National Flash Fiction Day and starting afresh
It was yesterday, but don't let that worry you because FlashFlood posted new stories every ten minutes so plenty of people are no doubt still catching up on their free reading. One of those stories was my own Guilt by Association (known in these parts as 'Are you still with Malcolm? No, we none of us are, are we'. Titles don't always seem to stick to stories, but that's a subject for another day) which obviously I recommend you wander along and read.
I haven't been submitting stories much this year, so it was great to see something of mine out there. Earlier in the year I was concentrating on the storytelling for York Festival of Ideas, now I'm working on a monologue for Ilkley Writers' event at the Ilkley Literature Festival fringe. In between that I've finally finished the first draft of a crime story I've been picking at for a couple of years (which needs much more work before it goes anywhere), and I'm trying to finish a story I started last year when I was doing a creative writing MOOC. The novella about a teenager searching for a half-sibling who may or may not exist has been put on hold for a while.
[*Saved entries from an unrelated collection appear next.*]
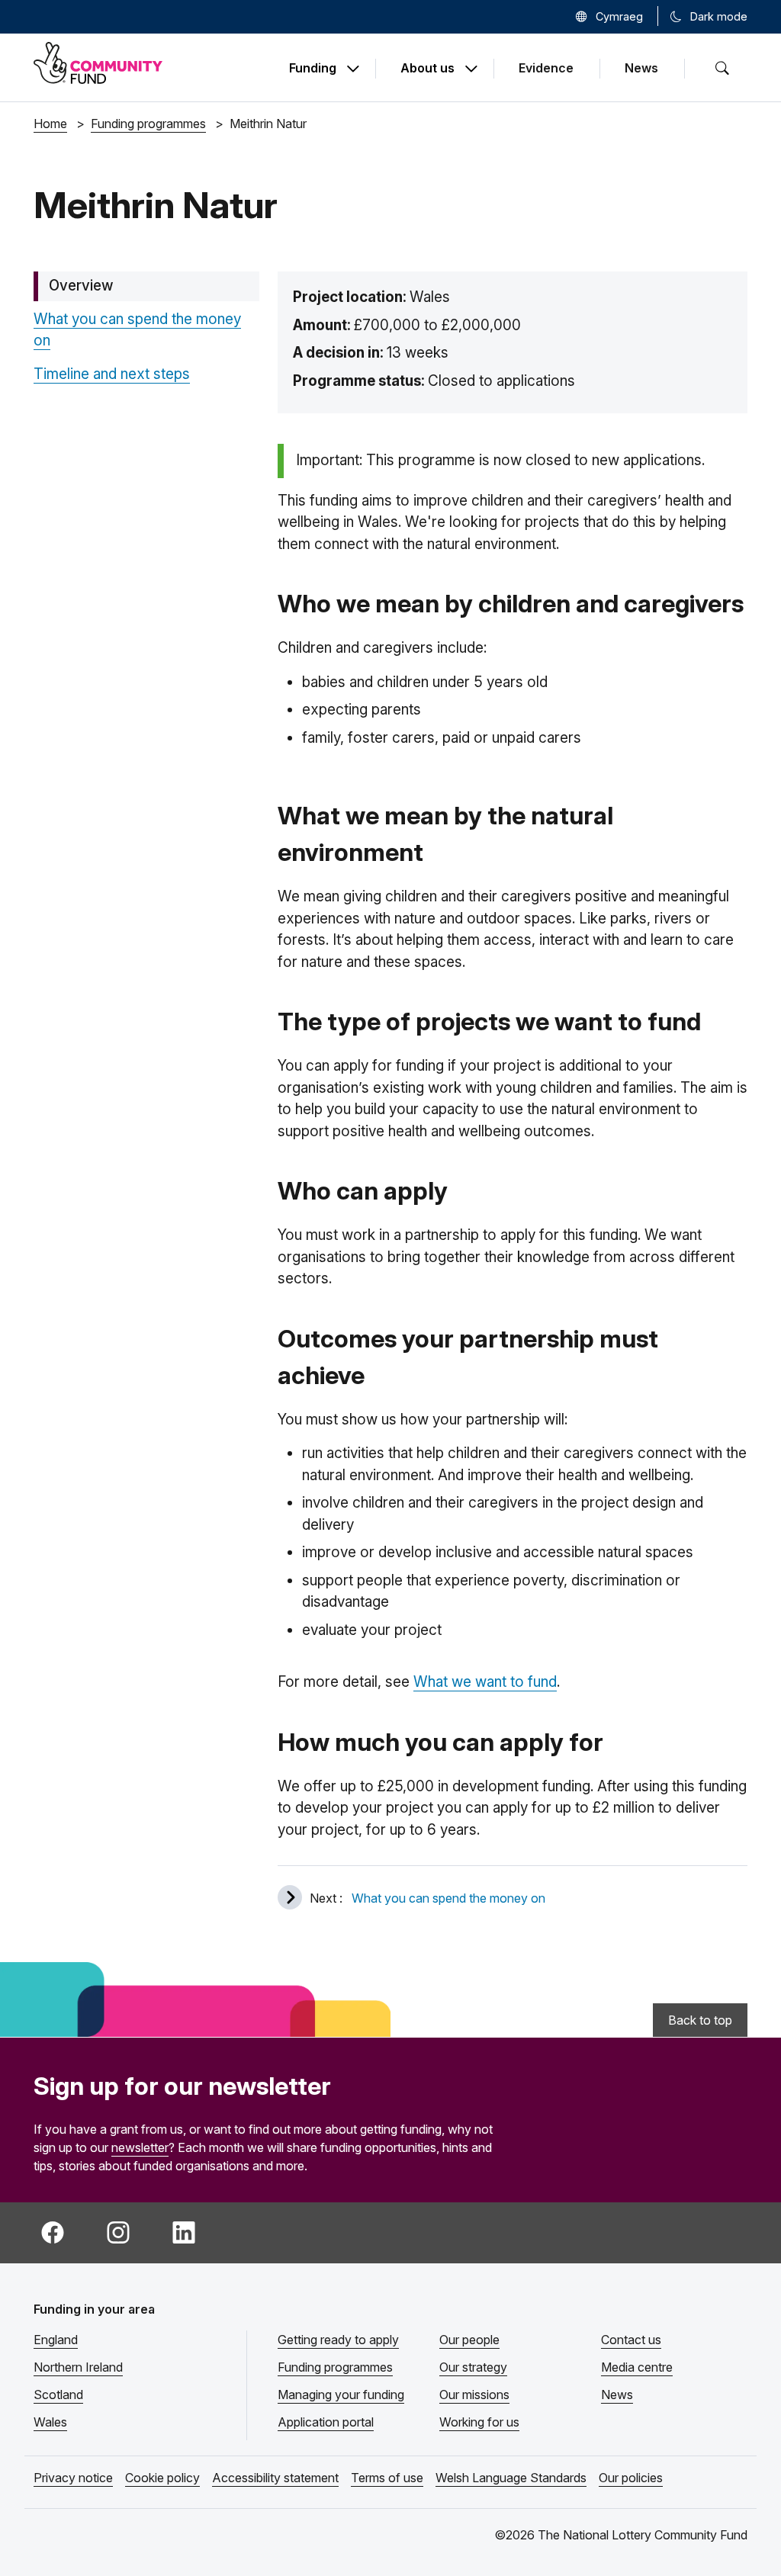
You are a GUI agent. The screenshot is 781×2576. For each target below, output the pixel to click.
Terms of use (387, 2477)
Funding (312, 68)
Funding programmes (335, 2367)
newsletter (140, 2147)
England (56, 2339)
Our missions (474, 2394)
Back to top (700, 2020)
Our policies (631, 2477)
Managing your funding (341, 2394)
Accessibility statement (275, 2477)
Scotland (58, 2394)
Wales (50, 2422)
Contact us (631, 2339)
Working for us (479, 2422)
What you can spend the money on (448, 1898)
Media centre (637, 2367)
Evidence (546, 67)
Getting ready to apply (338, 2339)
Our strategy (473, 2367)
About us (427, 68)
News (641, 67)
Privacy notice (73, 2477)
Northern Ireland (78, 2367)
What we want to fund (485, 1682)
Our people (469, 2339)
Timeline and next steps (112, 374)
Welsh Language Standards (511, 2477)
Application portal (326, 2422)
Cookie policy (162, 2477)
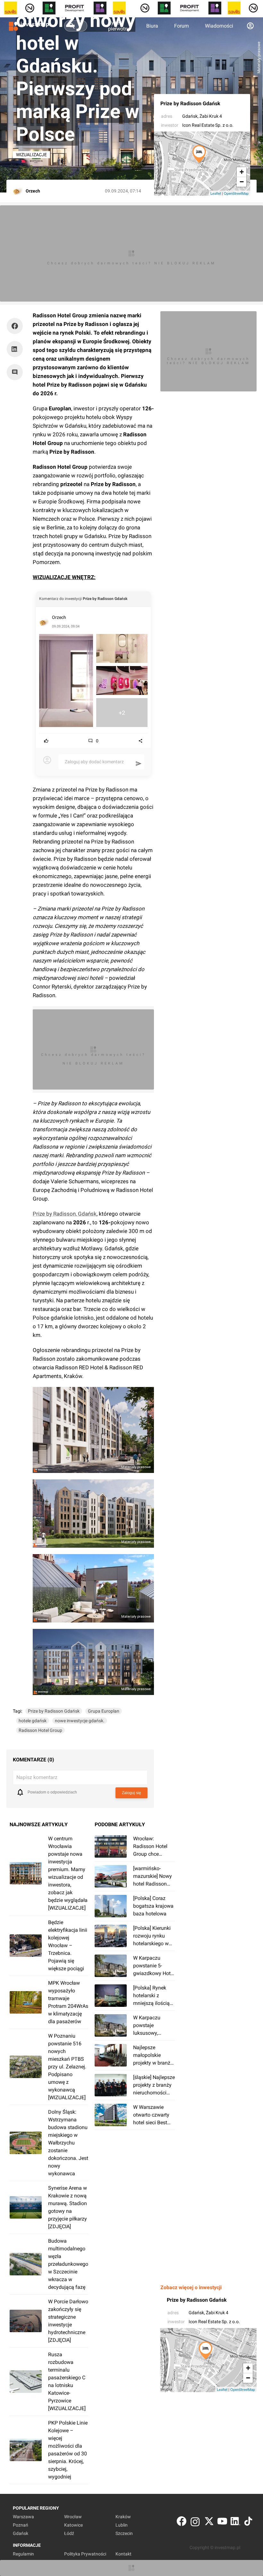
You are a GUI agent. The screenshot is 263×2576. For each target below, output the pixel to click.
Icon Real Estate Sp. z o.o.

Consequently it feels a bit weird to start a new story from scratch, I haven't done that for ages. I mean not deliberately constrained flash or hint fiction, but a full-blown short story that has a couple of thousand words or more to play out and do its thing. I've spent a couple of hours (more, probably) this weekend looking through my bits and pieces file, the place I write down every stray line, wild idea and resonant character name, where all my 5 minute free-writing gets copied in case it's holding a partially-obscured gem. I was agonising over what to use, so many possibilities (though this is for a non-genre short story competition and lots of my ideas are SF or crime) so I read a few out to OneMonkey and got shrugs or Not really my kind of thing but..., until one I wasn't sure about but felt it had potential. Yes, write that one he said. But write it well.